:: Given records

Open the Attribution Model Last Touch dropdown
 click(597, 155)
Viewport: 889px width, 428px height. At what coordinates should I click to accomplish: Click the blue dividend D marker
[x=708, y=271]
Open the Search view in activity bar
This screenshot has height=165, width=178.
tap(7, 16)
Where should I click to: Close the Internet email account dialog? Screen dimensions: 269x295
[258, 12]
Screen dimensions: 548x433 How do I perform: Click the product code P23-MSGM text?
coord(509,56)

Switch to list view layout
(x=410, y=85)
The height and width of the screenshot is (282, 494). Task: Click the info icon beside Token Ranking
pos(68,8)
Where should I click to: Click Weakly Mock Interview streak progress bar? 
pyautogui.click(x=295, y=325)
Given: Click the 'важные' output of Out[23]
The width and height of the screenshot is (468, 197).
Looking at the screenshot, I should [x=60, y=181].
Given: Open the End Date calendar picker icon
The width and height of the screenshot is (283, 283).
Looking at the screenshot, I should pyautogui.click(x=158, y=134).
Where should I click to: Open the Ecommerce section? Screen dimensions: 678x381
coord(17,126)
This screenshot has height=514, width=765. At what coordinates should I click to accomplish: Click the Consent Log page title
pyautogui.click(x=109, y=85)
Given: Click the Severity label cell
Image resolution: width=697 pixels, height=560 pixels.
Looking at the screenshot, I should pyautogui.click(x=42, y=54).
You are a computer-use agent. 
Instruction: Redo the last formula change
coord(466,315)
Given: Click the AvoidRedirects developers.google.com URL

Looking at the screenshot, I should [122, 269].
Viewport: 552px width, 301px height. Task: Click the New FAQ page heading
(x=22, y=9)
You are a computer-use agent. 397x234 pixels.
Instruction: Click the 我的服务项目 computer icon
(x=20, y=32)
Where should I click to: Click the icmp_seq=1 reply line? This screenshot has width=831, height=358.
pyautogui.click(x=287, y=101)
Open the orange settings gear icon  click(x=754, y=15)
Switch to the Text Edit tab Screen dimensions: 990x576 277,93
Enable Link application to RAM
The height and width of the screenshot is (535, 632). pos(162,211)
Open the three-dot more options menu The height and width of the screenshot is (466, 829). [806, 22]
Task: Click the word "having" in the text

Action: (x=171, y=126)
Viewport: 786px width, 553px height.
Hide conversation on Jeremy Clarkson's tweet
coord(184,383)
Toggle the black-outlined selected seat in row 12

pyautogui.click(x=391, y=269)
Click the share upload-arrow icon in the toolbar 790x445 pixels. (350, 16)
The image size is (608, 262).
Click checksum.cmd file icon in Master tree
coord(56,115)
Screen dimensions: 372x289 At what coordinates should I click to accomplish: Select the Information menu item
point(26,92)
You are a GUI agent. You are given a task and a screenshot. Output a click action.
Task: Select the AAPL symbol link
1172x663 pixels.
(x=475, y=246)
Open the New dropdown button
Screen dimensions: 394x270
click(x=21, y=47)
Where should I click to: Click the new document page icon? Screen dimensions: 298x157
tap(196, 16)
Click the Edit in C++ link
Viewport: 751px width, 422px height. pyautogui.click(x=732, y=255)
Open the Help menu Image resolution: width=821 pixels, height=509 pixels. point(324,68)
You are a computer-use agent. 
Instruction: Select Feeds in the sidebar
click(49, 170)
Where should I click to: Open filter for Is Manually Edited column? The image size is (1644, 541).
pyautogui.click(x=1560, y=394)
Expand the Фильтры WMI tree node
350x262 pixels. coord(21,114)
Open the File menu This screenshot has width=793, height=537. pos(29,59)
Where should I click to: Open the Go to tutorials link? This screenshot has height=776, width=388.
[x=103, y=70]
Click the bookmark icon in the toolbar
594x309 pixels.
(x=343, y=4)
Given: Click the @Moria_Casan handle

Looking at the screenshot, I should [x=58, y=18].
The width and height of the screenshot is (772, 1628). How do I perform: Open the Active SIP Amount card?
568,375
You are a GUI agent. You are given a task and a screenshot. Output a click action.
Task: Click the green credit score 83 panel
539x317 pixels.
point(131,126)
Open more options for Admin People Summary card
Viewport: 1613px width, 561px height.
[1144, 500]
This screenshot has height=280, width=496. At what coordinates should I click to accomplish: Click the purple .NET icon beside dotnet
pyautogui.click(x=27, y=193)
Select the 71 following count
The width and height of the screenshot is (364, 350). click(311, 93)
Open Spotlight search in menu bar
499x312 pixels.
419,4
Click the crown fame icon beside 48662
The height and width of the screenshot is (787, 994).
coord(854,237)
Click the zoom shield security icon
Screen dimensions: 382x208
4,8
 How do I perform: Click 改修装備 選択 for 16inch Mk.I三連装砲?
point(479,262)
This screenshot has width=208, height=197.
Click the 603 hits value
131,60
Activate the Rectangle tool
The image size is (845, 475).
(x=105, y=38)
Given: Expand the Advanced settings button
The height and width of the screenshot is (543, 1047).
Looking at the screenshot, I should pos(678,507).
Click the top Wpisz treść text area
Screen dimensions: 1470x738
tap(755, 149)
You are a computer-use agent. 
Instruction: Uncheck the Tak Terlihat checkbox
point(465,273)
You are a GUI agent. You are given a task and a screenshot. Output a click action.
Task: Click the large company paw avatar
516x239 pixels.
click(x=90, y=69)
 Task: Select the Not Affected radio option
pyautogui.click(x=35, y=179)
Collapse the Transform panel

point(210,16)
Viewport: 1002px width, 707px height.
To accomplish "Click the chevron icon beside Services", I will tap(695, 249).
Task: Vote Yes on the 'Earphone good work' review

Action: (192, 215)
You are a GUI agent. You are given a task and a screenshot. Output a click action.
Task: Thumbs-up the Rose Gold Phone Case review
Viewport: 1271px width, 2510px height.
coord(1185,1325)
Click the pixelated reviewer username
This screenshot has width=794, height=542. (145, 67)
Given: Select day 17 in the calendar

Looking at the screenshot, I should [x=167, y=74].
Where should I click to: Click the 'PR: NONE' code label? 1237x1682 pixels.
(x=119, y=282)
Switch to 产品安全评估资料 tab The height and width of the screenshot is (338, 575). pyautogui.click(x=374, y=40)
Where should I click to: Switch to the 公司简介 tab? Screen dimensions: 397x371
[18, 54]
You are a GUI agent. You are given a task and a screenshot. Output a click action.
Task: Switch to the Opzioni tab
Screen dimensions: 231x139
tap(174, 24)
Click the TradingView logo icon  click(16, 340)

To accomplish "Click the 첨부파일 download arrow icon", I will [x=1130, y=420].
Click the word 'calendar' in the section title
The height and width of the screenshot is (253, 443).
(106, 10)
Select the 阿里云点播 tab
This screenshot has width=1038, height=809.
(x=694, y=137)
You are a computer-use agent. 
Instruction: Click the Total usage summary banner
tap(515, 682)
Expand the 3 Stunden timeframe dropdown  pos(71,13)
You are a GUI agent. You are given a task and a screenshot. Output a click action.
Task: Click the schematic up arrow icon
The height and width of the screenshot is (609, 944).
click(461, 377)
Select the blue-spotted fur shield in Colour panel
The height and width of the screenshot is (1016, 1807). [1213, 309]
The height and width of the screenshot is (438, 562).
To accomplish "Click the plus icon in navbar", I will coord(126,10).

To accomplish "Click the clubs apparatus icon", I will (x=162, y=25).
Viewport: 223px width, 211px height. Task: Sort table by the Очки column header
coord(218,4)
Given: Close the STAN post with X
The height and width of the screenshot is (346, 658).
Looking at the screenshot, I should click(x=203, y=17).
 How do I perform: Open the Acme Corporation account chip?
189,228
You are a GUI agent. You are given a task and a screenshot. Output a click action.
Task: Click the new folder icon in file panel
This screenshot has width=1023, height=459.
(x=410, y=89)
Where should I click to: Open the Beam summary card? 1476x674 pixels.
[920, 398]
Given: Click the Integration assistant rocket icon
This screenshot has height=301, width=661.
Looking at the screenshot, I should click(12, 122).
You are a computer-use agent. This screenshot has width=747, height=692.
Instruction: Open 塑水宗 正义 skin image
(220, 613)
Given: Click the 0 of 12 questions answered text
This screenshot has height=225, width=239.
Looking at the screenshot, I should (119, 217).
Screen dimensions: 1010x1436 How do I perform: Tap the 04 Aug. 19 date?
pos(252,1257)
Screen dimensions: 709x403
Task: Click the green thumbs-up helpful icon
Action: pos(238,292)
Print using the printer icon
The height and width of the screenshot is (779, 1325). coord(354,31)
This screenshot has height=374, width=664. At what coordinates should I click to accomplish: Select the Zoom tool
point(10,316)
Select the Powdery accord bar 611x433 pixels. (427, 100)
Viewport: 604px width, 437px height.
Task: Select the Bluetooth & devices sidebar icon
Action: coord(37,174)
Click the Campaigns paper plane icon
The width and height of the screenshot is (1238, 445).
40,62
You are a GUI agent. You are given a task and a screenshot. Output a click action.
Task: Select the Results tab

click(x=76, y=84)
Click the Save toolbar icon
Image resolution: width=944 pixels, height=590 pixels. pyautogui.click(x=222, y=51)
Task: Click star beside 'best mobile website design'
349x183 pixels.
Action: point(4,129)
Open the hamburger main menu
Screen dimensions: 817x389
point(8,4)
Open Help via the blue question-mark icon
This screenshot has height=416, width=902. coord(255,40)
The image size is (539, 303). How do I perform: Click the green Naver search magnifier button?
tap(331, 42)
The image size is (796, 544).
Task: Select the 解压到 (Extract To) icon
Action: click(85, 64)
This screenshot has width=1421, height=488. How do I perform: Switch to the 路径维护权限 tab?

::::

• **What to do**: State the count of lines in the preceding listing that include the string "will". No other words belong in the answer.

• **Task solution**: 4